Not sure if someone addressed it but, WiFi apparantly does not stand for Wireless Fidelity.

from BoingBoing

"Phil Belanger, a founding member of the Wi-Fi Alliance who presided over the selection of the name "Wi-Fi" writes:

Wi-Fi doesn't stand for anything. 
It is not an acronym. There is no meaning.

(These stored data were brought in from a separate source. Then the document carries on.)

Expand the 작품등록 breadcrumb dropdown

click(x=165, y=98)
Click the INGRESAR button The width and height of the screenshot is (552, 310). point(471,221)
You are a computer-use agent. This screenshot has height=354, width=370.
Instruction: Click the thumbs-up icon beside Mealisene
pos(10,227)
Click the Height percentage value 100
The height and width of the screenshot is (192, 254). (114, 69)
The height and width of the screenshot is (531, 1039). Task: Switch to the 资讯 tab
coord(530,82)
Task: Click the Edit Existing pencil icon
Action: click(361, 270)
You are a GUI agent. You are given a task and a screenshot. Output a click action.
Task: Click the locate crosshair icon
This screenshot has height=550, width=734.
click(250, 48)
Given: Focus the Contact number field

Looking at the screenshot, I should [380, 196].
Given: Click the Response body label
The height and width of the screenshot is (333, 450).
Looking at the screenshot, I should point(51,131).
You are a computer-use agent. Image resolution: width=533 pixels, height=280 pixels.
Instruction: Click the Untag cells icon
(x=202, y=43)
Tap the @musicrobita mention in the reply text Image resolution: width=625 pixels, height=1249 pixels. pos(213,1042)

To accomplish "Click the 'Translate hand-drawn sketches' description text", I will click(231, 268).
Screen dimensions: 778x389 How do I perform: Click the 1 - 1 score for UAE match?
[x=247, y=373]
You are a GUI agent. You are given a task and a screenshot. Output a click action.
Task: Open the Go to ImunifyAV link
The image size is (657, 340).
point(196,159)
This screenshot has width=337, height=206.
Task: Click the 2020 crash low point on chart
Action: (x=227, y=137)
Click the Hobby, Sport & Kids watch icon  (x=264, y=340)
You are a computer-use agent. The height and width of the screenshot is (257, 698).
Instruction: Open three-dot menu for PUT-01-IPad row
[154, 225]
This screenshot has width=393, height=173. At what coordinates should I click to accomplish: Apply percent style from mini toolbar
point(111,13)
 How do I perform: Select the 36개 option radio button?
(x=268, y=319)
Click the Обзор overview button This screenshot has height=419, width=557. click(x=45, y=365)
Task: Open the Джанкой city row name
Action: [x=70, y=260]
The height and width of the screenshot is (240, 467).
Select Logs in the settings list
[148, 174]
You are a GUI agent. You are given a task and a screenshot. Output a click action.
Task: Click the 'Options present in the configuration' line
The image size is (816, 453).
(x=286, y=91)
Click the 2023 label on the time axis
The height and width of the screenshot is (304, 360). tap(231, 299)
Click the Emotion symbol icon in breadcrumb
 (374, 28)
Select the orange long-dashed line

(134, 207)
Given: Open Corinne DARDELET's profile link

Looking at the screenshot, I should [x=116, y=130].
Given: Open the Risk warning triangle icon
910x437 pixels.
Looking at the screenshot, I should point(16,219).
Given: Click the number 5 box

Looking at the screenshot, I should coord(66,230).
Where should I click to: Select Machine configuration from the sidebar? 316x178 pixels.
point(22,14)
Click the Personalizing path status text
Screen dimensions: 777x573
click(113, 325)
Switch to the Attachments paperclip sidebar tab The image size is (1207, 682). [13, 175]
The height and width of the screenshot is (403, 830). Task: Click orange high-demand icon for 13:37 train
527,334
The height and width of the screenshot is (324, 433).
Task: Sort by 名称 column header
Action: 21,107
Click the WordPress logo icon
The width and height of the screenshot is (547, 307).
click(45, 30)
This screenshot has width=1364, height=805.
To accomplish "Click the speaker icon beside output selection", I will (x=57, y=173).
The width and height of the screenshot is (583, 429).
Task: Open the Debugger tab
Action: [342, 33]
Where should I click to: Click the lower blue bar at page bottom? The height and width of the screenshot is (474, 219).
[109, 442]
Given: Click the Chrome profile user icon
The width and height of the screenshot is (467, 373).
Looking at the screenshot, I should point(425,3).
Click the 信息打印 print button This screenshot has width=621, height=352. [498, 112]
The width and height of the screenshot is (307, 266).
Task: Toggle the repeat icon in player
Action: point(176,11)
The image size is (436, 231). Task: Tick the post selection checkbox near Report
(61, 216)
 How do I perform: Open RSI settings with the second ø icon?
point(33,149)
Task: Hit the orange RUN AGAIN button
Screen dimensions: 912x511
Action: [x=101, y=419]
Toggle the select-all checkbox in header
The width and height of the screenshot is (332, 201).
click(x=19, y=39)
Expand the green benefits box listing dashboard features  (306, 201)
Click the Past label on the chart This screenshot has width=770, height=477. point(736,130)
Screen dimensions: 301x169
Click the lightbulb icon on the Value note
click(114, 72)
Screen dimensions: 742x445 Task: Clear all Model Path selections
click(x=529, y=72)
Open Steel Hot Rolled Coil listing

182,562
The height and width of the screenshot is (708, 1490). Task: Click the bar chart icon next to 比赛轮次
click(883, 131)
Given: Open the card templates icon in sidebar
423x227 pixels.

Wi-Fi and the ying yang style logo were invented by Interbrand. We (the founding members of the Wireless Ethernet Compatibility Alliance, now called the Wi-Fi Alliance) hired Interbrand to come up with the name and logo that we could use for our interoperability seal and marketing efforts. We needed something that was a little catchier than "IEEE 802.11b Direct Sequence". Interbrand created "Prozac", "Compaq" "oneworld", "Imation" and many other brand names that you have heard of. They even created the company name "Vivato".

rest of article

http://www.boingboing.net/2005/11/08...hort_for_.html


----------



## RocKerClocKer

Quote:



Originally Posted by *muffin*

no!

little 'm' big 'H' little 'z'

...and gHz


I feel it is my duty to inform you that Spookedjunglist is technically correct.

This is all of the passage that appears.